Buena siembra, buena cosecha




Yamamba

El Zen hace que nos desprendamos de nuestras maneras de pensar habituales. Más allá de los conceptos y de las palabras, nos transmite una verdad que apunta directamente al corazón del hombre.
* * *
Érase una vez... dos monjes que iban de regreso hacia su convento, cerca de Edo. Se habían retrasado a causa de una pareja de campesinos que les habían pedido que bendijeran a su hijo recién nacido, y también su casa y su rebaño. Por cortesía, y por caridad, habían bebido uno o dos vasos de sake. Ahora se encontraban en el lindero del bosque y ya caía la noche.

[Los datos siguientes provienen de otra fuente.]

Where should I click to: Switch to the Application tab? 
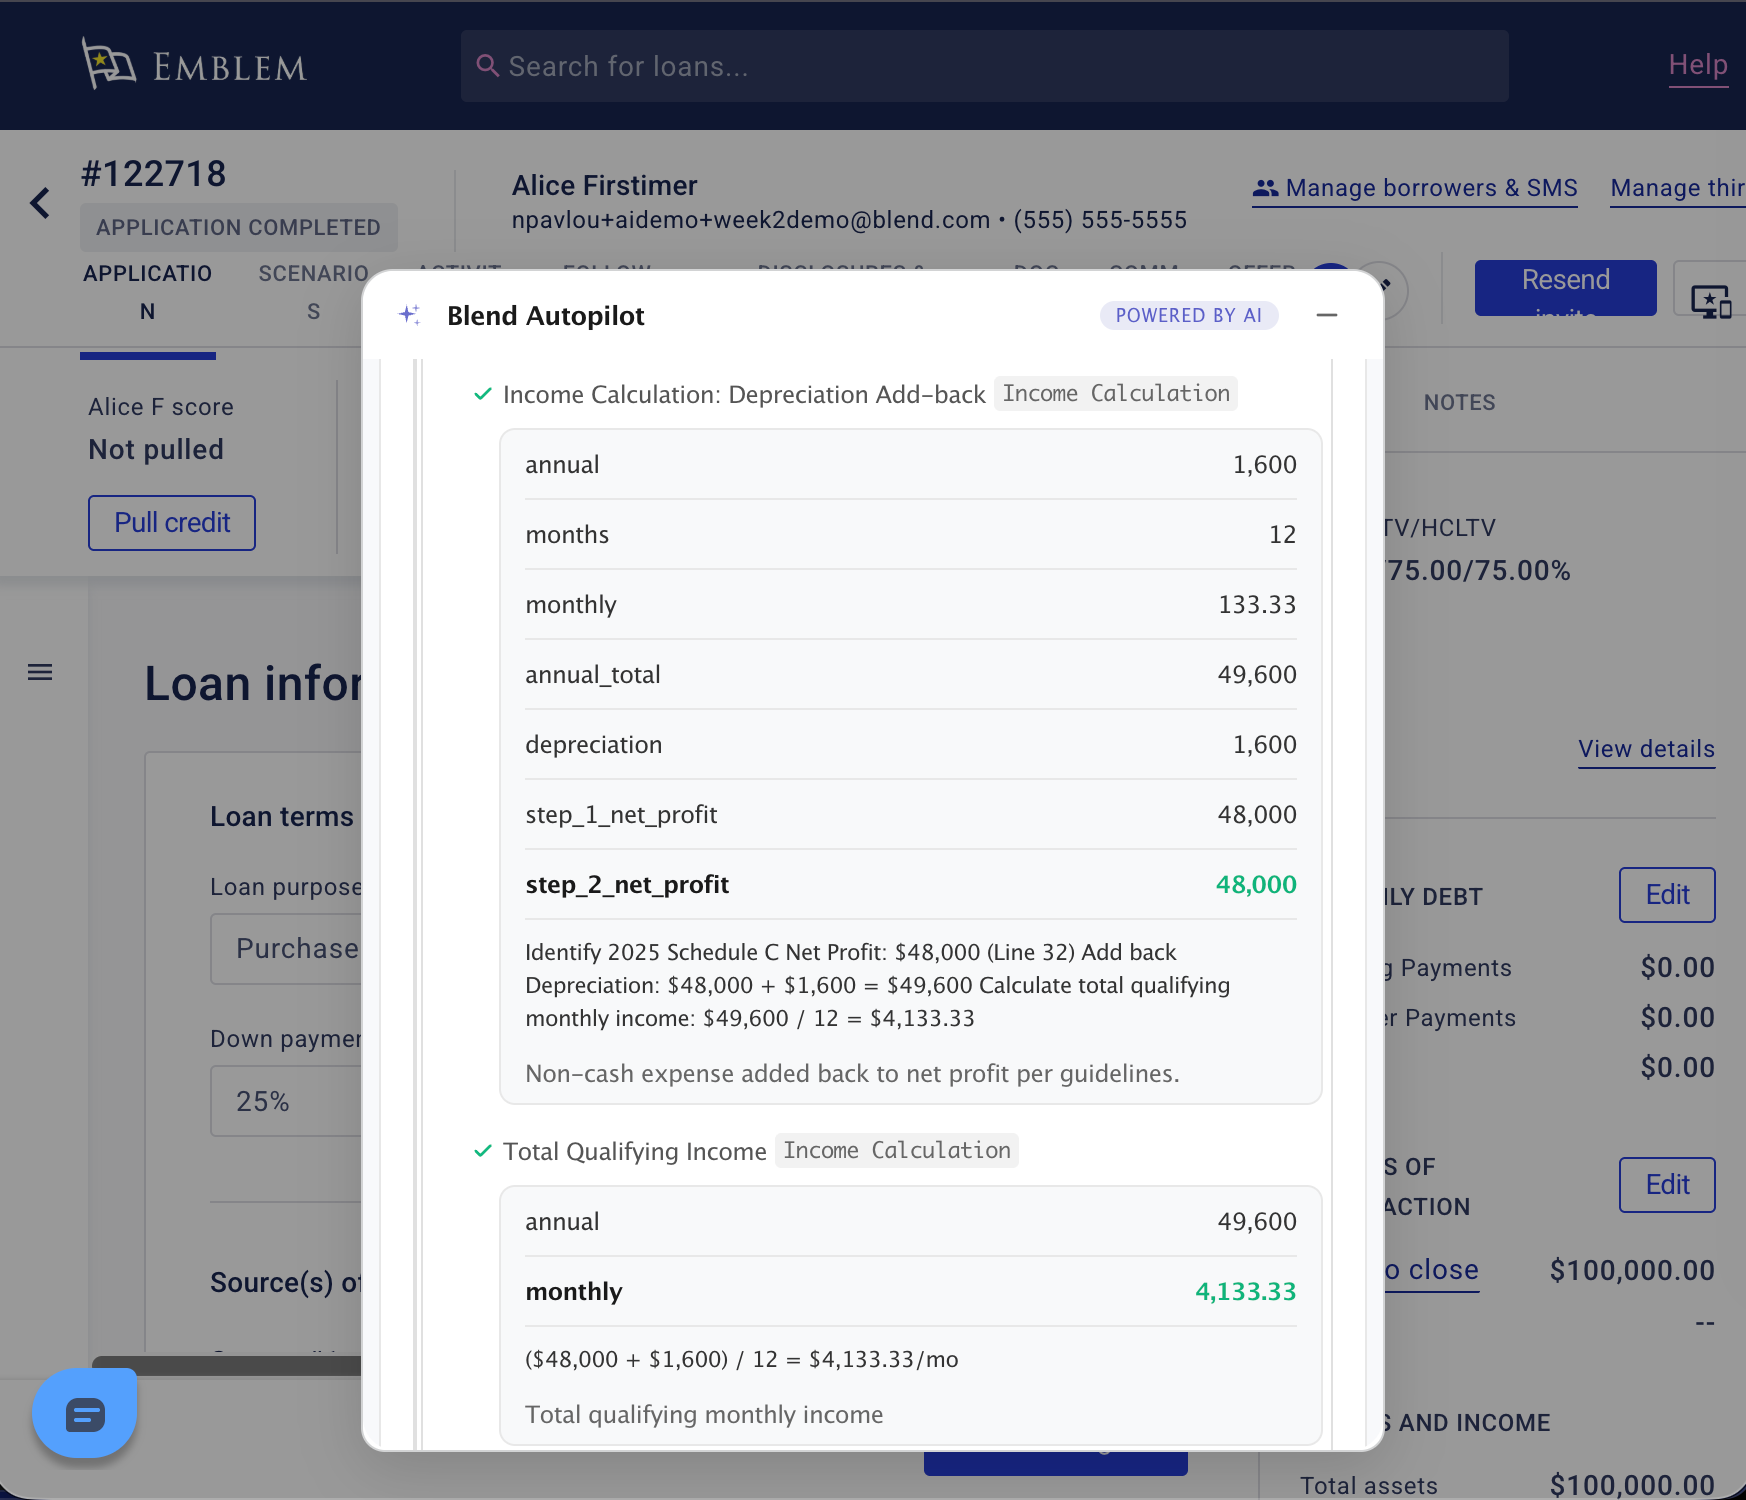[x=147, y=292]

Uno de los dos monjes era ciego y su compañero lo guiaba:
-No temas nada, Djiro -dijo el monje guía-, tenemos que atravesar el bosque, donde viven, según las leyendas, monstruos y brujas, pero yo abro bien los ojos y te protegeré contra todos los peligros.
Y añadió, con una voz a la que daba firmeza:
-¡Cógete de mi brazo y avancemos intrépidamente!
Los dos monjes llegaron al corazón del bosque cuando, de pronto, una tarasca abominable salió de entre la espesura. Era Yamamba, la vieja bruja desdentada, la espantosa dama de los bosques. Era inmensa, con grandes ventanas de la nariz, una nariz monstruosa y unos ojos inyectados en sangre en los que parecían girar ruedas de fuego. Su lengua rojo escarlata le colgaba hasta la cintura. Sus cabellos grises y sucios flotaban en el viento. Tenía unos largos brazos de esqueleto terminados en unas garras de pesadilla, y sus pies peludos golpeaban el suelo con rabia. Todos los huesos del cuerpo del monje que servía de guía se pusieron a temblar.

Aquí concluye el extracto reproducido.